EANC Parser

The electronic collection of EANC texts was processed by the EANC Parser, a morphological parsing (lemmatization) program developed by Corpus Technologies. The EANC Parser assigns token markup tags to each wordform, provided that the respective lexeme is present in the EANC grammatical wordlist.

An example of the EANC Parser output is provided for your reference.

In order to make lemmatization possible, we first had to work out a formal and exhaustive classification of Standard Eastern Armenian inflection types for both nominal and verbal categories. Each inflectable lexeme in the EANC wordlist was then assigned a specific tag corresponding to the relevant inflection type (e.g. N11). As a result, the EANC grammatical wordlist was produced.

Currently, 72,6% of all tokens in EANC are analyzed unambiguously, 17% have ambiguous analysis, and 7,5% are not recognized. Parsing success rate varies depending on a genre. The highest percentage of unrecognized tokens occurs, unsurprisingly, in oral discourse.

EANC Parser: Ambiguity distribution

as of January 2009

# of analyses Comment
Fiction

Science

Press

Other written

Oral discourse

EANC
Total

1 unambiguous 75,4% 67,0% 72,6% 69,4% 65,2% 72,6%

2 ambiguous (homonymous) 15,1% 9,6% 12,7% 12,3% 12,8% 13,3%

3 ambiguous (homonymous) 1,8% 2,1% 2,0% 1,8% 1,6% 1,9%

4 - 7 ambiguous (homonymous) 1,8% 2,1% 2,0% 1,8% 1,6% 1,9%

Subtotal ambiguous 18,7% 13,7% 16,7% 15,8% 16,0% 17,0%

1? hypothetic (not in dictionary) 0,0% 1,3% 0,6% 0,7% 0,2% 0,5%

0 not recognized 5,4% 11,9% 7,7% 7,0% 12,3% 7,5%

Special tokens: Cyrillic, Latin, digits 0,3% 6,3% 2,8% 5,6% 6,0% 2,4%

Total 100% 100% 100% 99% 100% 100%

Ambiguous analysis (homonymy)

Homonymy, both regular and coincidental, is quite common in SEA. For example, the forms for infinitive and perfective converb in SEA are regularly homonymous for the -ե (-e) conjugation type (e.g. for գրել grel ‘to write’). An example of a coincidental homonymy is հարգի hargi : it can be interpreted both as an adjective ‘respectable’ or as a 3rd person present subjunctive of the verb հարգել hargel ‘to respect’.

The EANC Parser does not use contextual or syntactic information and deals exclusively with wordforms. As a result, grammatical queries may return false matches due to homonymy. As an example, a query for subjunctive will return sentences where հարգի hargi is an adjective and not a subjunctive.

The noise level can be cut down by adding specific constraints to a query, e.g. by introducing another wordform that is supposed to co-occur with the relevant reading. Another option is to exclude homonymous hits explicitly (click Advanced under the token query line). In some cases, however, this may significantly decrease the overall number of hits.

Sometimes, one of the possible grammatical interpretations of a wordform is much more common than the other(s).

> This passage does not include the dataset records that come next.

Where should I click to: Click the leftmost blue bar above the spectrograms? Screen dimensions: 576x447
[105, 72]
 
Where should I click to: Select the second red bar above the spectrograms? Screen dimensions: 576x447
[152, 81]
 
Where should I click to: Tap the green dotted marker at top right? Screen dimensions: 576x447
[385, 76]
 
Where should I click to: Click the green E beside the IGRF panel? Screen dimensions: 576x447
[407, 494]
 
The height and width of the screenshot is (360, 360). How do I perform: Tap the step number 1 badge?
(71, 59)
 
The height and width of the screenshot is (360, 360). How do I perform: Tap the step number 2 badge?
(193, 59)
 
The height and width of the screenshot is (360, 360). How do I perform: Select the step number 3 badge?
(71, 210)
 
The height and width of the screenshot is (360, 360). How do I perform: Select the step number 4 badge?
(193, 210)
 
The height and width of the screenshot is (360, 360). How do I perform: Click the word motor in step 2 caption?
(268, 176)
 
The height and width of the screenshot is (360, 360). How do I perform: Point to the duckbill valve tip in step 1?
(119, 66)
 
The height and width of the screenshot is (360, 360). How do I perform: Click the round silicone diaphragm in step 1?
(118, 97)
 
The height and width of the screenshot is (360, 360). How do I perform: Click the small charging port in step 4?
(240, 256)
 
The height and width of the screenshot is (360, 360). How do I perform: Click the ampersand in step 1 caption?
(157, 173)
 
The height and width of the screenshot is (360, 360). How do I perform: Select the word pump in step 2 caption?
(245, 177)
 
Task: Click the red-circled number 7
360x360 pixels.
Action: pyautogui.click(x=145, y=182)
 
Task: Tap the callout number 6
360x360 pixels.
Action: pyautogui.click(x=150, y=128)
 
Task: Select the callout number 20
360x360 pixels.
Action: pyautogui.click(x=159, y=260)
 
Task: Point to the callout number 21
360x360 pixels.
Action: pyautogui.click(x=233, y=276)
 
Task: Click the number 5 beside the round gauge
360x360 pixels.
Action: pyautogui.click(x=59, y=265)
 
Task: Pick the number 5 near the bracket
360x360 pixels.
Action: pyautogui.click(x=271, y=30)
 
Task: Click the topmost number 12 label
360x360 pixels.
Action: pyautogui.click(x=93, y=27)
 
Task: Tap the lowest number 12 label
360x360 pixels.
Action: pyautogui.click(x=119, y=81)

For the most frequent cases of an extremely improbable homonymy, second readings have been discarded (e.g. the locative asum from the noun as ).

Zero analysis

For some tokens, the EANC parser is unable to provide any morphological analysis. These tokens are lexical items and/or wordforms which are not currently included in the EANC grammatical wordlist, specifically:

recent loanwords
neologisms
elements of code-switching to Russian or English
some abbreviations
some proper names
some technical terms
some Western Armenian spellings
most obsolete spellings
distorted spellings
cases of inflectional variance not included into the wordlist (mainly applicable to oral discourse)
scanning errors
typos and misspellings in the original texts

There is an ongoing effort to cut down the error rate by filling the gaps in the EANC wordlist and copy-editing the texts.

Hypothetical analysis

For some abbreviations followed by a dash and case/number markers, the EANC Parser suggests a "hypothesis". Lemmas displayed in the pop-up window for such tokens are followed by a question mark.

Periphrastic constructions

Another important consequence of context-independent parsing is that elements of periphrastic constructions typical of the SEA verbal system are analyzed as independent morphosyntactic units. In EANC, it is impossible to build a single token query for such periphrastic constructions. Adding an auxiliary to the query (as an element of the close context of the converb) may provide an indirect way to find target constructions.

For example, a query consisting of an imperfective converb immediately followed by the auxiliary verb է ē ‘to be’ in the present tense will find occurrences of the periphrastic imperfective present.